## WORK INSTRUCTION A
Quote the passage on rail shipment of hazardous chemicals below word for word, from "Hamberger details achievements" up to and including "for track workers.".
## WORK INSTRUCTION B
Continue the following article on rail shipment of hazardous chemicals, starting after its final sentence.

## EXCERPTED TEXT
* * * * *
To chemical manufacturers, refineries and nuclear plants, that time isn’t just money, it’s a security issue. They believe their tankers — about 12 percent of rail cargo, second only to coal — are stored too long because of congestion caused by little railroad reinvestment in infrastructure and poor service by monopolies.

More competition in the industry might help, manufacturers say. But barring that, the rates they pay should be plowed back into track improvements and employee training before another Graniteville happens.

While the act mandates “reasonable” service, shippers say they get little relief from the Surface Transportation Board hearing their cases.

“Those companies know just how bad service is, but how loudly should they complain? If they do that, will service get even worse? What they deserve is an effective partnership with the railroads that puts safety and security first. We don’t have that now,” said Marty Durbin, federal affairs director of the American Chemistry Council representing almost 150 of the largest manufacturers.

The rail industry isn’t buying it.

“It has no merit in the area of security at all,” said Ed Hamberger, president of the American Association of Railroads representing the largest national carriers.

Smarter is safer

Hamberger details achievements by the largest rail companies since 2001 to revamp security, including an intelligence center that coordinates closely with spy agencies and the military. Railroads have facilitated “swaps” of the deadliest cargoes between chemical makers and their customers, shortening the distances hazmat must travel. The major carriers also recently rolled out a new security training program for track workers.

Federal law bars railroads from storing deadly hazmat in one spot for more than 48 hours, but customers can buy leases on sidings and keep gases and explosives there indefinitely — something the new federal regulations won’t touch, critics say.

A proposal to scrap the nation’s fleet of toxic tankers for a larger model, believed by Hamberger to be as much as 60 percent safer, has met with lukewarm interest from chemical companies that would foot the bill — estimated to cost $100,000 for each tanker, with possibly more than 60,000 cars slated for the scrap heap throughout the next decade, if the initiative gets the green light from government.
* * * * *
## Stored data entries
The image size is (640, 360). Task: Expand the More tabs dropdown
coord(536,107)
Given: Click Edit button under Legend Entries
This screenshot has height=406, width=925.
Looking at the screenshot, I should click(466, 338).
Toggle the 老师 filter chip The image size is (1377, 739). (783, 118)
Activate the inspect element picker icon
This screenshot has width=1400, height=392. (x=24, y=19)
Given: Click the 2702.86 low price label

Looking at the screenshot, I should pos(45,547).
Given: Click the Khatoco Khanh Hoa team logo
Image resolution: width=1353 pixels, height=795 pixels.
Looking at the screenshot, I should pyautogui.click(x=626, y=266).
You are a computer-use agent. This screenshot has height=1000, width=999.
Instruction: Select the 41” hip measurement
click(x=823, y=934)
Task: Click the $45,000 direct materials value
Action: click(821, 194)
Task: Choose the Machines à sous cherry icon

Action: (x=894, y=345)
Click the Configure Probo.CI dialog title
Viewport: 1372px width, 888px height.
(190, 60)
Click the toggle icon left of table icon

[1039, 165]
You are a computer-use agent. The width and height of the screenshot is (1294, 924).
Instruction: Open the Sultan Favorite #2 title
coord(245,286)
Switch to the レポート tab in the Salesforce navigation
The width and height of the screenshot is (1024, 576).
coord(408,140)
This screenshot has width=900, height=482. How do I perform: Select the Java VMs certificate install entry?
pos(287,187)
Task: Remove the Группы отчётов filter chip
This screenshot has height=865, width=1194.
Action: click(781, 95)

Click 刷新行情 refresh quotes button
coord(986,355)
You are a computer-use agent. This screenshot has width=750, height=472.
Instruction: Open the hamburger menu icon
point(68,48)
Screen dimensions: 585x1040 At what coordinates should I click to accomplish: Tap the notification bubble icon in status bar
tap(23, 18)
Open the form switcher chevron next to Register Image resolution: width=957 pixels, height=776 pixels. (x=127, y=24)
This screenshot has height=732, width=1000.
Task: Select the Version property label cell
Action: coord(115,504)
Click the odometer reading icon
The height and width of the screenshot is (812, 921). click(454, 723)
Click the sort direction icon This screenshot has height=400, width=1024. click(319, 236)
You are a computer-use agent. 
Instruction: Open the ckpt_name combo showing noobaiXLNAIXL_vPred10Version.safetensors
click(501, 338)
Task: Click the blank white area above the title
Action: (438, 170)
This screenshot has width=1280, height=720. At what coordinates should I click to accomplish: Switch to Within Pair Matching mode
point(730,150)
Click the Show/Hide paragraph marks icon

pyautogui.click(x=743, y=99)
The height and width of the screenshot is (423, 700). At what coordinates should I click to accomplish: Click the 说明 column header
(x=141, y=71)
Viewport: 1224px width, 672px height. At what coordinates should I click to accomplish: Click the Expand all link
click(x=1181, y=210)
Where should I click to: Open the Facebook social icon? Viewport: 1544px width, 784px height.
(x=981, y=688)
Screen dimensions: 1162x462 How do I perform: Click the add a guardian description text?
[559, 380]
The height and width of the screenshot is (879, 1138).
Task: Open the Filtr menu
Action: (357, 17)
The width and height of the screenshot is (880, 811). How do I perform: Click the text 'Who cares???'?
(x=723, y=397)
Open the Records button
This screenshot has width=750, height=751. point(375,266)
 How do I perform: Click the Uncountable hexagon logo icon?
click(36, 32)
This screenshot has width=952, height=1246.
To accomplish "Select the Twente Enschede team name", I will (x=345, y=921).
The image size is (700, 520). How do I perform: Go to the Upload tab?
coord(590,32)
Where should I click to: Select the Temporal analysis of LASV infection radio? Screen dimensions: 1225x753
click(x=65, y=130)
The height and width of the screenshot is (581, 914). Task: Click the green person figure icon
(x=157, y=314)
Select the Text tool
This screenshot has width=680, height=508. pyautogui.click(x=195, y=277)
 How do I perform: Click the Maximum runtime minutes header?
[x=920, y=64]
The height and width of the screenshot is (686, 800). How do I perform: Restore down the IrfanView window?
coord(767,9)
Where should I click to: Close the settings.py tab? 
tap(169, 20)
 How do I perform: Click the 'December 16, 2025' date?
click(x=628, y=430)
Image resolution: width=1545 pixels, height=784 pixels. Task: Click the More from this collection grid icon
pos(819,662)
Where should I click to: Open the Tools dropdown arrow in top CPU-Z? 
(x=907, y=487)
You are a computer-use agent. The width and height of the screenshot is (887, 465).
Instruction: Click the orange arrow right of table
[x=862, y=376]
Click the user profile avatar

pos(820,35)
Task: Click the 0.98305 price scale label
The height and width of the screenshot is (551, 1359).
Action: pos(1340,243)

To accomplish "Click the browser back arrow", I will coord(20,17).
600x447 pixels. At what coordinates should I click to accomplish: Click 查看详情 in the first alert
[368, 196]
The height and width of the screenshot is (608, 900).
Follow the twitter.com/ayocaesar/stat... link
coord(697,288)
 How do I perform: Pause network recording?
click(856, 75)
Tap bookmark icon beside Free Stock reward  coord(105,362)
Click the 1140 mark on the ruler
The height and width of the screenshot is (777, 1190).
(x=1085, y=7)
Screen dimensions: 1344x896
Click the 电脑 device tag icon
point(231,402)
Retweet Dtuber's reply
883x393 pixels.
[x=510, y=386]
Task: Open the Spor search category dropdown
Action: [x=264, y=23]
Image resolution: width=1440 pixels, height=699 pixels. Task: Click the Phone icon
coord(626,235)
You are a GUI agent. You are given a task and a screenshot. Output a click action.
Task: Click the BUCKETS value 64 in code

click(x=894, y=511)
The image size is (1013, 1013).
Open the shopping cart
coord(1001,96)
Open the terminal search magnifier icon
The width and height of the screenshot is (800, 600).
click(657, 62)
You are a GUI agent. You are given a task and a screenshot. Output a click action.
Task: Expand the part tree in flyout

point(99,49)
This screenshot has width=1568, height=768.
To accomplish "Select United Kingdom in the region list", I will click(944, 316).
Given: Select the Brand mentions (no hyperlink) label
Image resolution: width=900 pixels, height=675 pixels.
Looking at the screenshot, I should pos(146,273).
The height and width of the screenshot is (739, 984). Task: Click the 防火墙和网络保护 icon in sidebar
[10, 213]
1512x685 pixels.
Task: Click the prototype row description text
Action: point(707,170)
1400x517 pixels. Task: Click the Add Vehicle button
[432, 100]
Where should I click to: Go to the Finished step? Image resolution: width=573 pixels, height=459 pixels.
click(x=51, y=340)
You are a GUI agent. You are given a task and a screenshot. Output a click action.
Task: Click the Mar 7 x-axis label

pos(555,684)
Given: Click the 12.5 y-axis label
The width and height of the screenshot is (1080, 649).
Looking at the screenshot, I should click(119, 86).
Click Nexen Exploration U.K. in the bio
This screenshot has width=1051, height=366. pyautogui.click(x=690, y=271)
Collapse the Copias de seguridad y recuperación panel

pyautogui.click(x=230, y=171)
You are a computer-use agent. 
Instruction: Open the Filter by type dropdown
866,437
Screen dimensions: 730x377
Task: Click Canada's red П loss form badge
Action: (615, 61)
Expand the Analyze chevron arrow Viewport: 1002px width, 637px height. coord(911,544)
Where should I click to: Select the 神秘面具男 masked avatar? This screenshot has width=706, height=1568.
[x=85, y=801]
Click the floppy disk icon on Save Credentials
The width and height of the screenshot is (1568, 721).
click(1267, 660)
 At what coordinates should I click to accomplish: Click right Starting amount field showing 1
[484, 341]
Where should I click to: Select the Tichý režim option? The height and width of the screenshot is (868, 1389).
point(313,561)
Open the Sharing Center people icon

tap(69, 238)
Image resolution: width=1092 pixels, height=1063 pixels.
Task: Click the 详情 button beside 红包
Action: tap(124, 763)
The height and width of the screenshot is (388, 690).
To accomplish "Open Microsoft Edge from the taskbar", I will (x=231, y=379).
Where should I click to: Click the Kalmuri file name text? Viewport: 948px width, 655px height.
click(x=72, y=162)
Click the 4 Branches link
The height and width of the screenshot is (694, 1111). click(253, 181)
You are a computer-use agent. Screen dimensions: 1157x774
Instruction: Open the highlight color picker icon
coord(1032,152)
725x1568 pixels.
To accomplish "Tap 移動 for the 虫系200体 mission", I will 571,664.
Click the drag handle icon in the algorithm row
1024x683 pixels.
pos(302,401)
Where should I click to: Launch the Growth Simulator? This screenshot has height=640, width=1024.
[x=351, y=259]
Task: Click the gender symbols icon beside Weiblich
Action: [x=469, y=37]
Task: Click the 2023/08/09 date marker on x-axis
* * * * *
## EXERCISE RESPONSE A
Hamberger details achievements by the largest rail companies since 2001 to revamp security, including an intelligence center that coordinates closely with spy agencies and the military. Railroads have facilitated “swaps” of the deadliest cargoes between chemical makers and their customers, shortening the distances hazmat must travel. The major carriers also recently rolled out a new security training program for track workers.

## EXERCISE RESPONSE B
As common carriers, railroads are legally required to haul deadly cargoes. According to Hamberger, more than half of his industry’s insurance costs stem from delivering dangerous chemicals. With a $1 billion liability cap on a terrorist event, Hamberger says an attack could bankrupt a railroad.

He’s told Congress that chemical companies should quit making stuff terrorists want to attack and start producing safer substances. He’s found friends in an environmental lobby that’s championing legislation designed to phase out the deadliest toxics, if financially or scientifically feasible.

“The day after a catastrophic attack on a chemical plant, or a railcar on a train, no one would argue against the elimination of these chemicals if there are cost-effective substitutes, and posterity will never forgive Congress if they don’t do something about this in the next session,” said Greenpeace federal affairs director Rick Hind.

Rep. Edward Markey, D-Mass., has drafted legislation he plans to introduce this month that would push manufacturers to scrap the most toxic chemicals for safer substitutes.

“Doing so would reduce the number of shipments of these toxic materials before they are ever placed in trains, and therefore would also reduce the number of potential terrorist targets and catastrophic accident scenarios,” Markey said. “That also means less money that the industry needs to spend on guarding these railcars while they are unloaded.”

Chemical manufacturers estimate they have spent at least $3 billion guarding hazmat at the railhead since 2001. They say the ingredients in their vats should be decided by company scientists, not lawmakers, and too many important industries rely on materials that can’t rapidly be substituted, such as the chlorine that disinfects water. They would rather the railroads simply get their products to their customers on time with as little exposure to terrorism as possible.

“We work very closely with the railroads on a number of issues, so we think this isn’t impossible,” the American Chemistry Council’s Durbin said.